• **Assignment**: Where the line containing "Given: Open the tune sliders icon in sidebar" appears in the entries below, begin there and output every line through the last, exactly, minus the pictures.

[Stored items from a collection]
╭──

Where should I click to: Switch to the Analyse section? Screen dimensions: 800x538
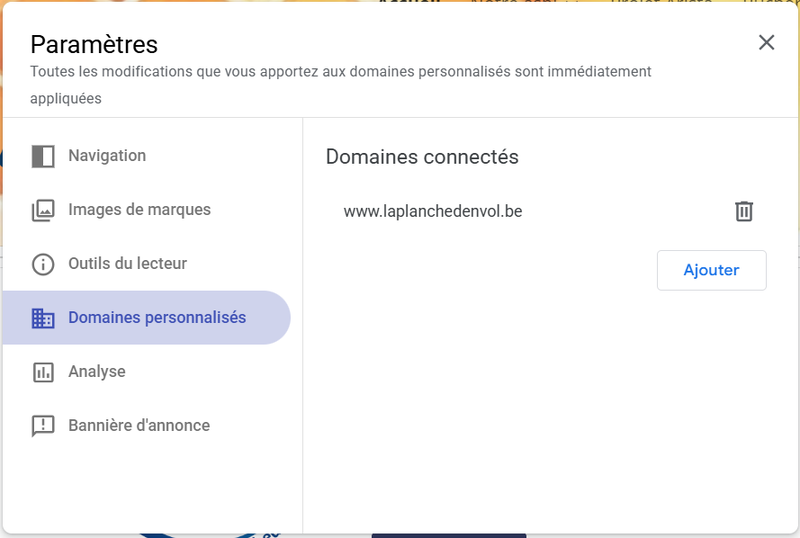pos(97,372)
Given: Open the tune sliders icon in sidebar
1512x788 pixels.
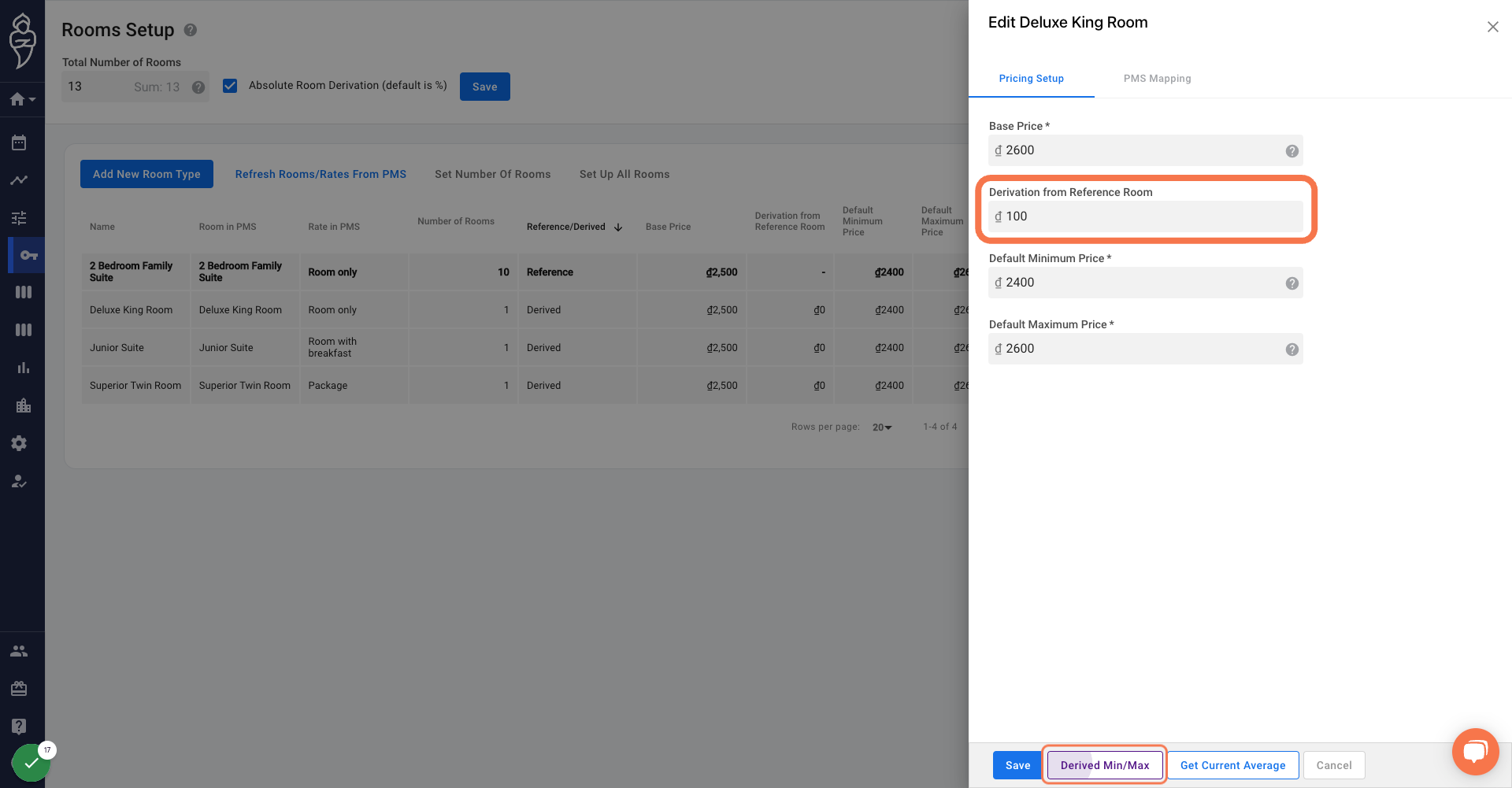Looking at the screenshot, I should (19, 218).
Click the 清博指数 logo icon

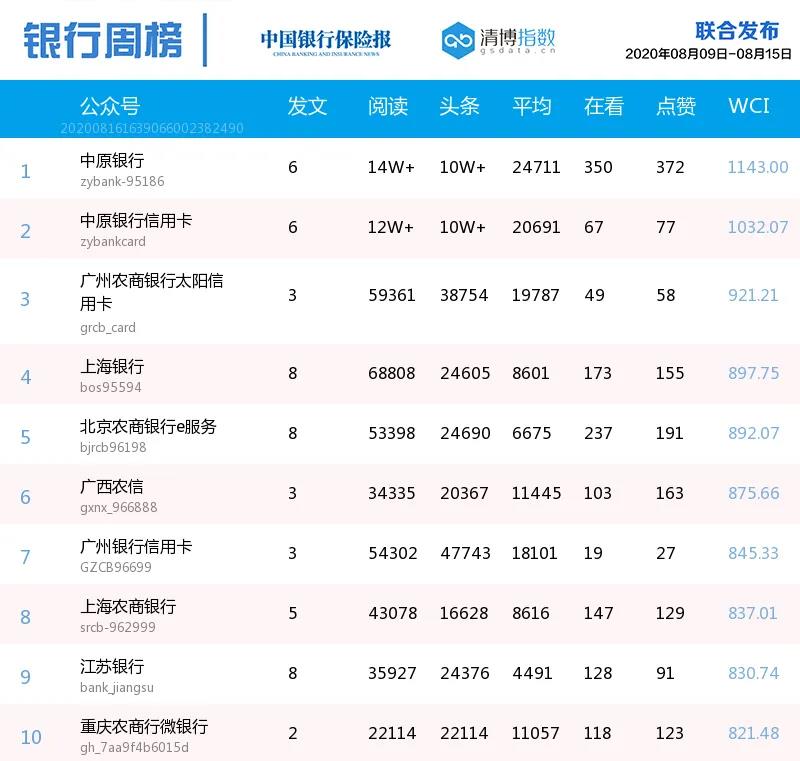click(x=457, y=39)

╰──

• **Exercise answer**:
Given: Open the tune sliders icon in sidebar
1512x788 pixels.
Looking at the screenshot, I should (19, 218).
Click the 清博指数 logo icon

click(x=457, y=39)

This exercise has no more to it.